One thing, for instance, I always find quite puzzling: the virtually unaltered framework of the US constitution, unchanged for more than two hundred years.
—Partha Chatterjee
There's obviously the glorification and enormous memorialization of the War of Independence. Part of that lies very deep, it seems to me, and in some ways quite strangely. It lives not just as myth – in the sense of certain fictional memories that one holds dear – but in real fact. One thing, for instance, I always find quite puzzling: the virtually unaltered framework of the US constitution, unchanged for more than two hundred years. There is a very strong body of opinion that says that's how it ought to be: we shouldn't be changing this. And so you actually see a lot of completely seriously held views about what the state should be like which seem to belong to the 18th Century. People from other parts of the world are completely puzzled by this. But I think that is part of the mythical origins of the US as a nation.
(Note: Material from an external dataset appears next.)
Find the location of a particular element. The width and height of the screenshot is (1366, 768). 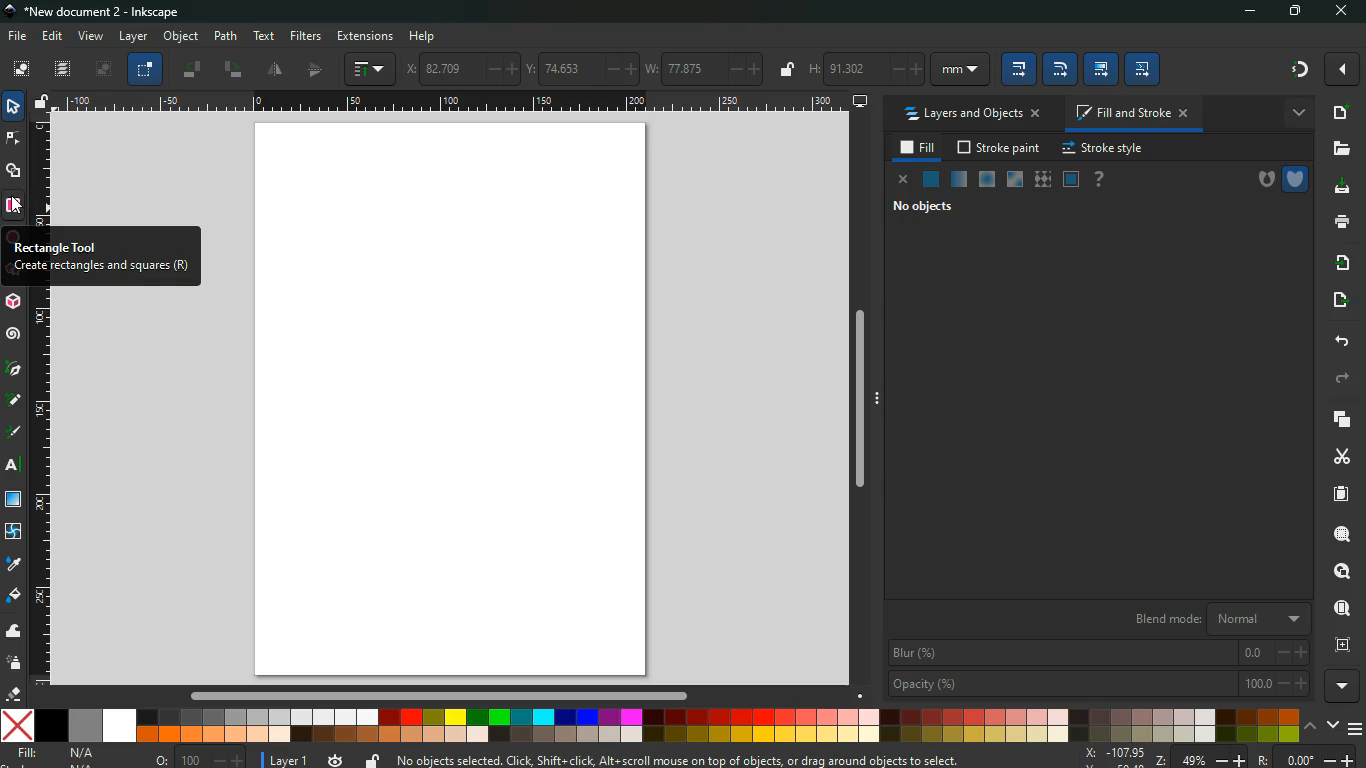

There are other things that I can't say I completely understand. For instance, unlike many other states the US actually had to go through a period of serious civil war. The place of the Civil War in American history and how it's remembered – at one level one would think that's an episode that, in terms of the official nationalism, people would simply want to forget. But it's not been forgotten, and there are very interesting ways in which that memory has been incorporated into the history of the nation not just as something that happened, but as something that somehow rejuvenated the nation.
Do you see any relationship with that history of the Civil War and the experience of Partition in Bengal and the Punjab?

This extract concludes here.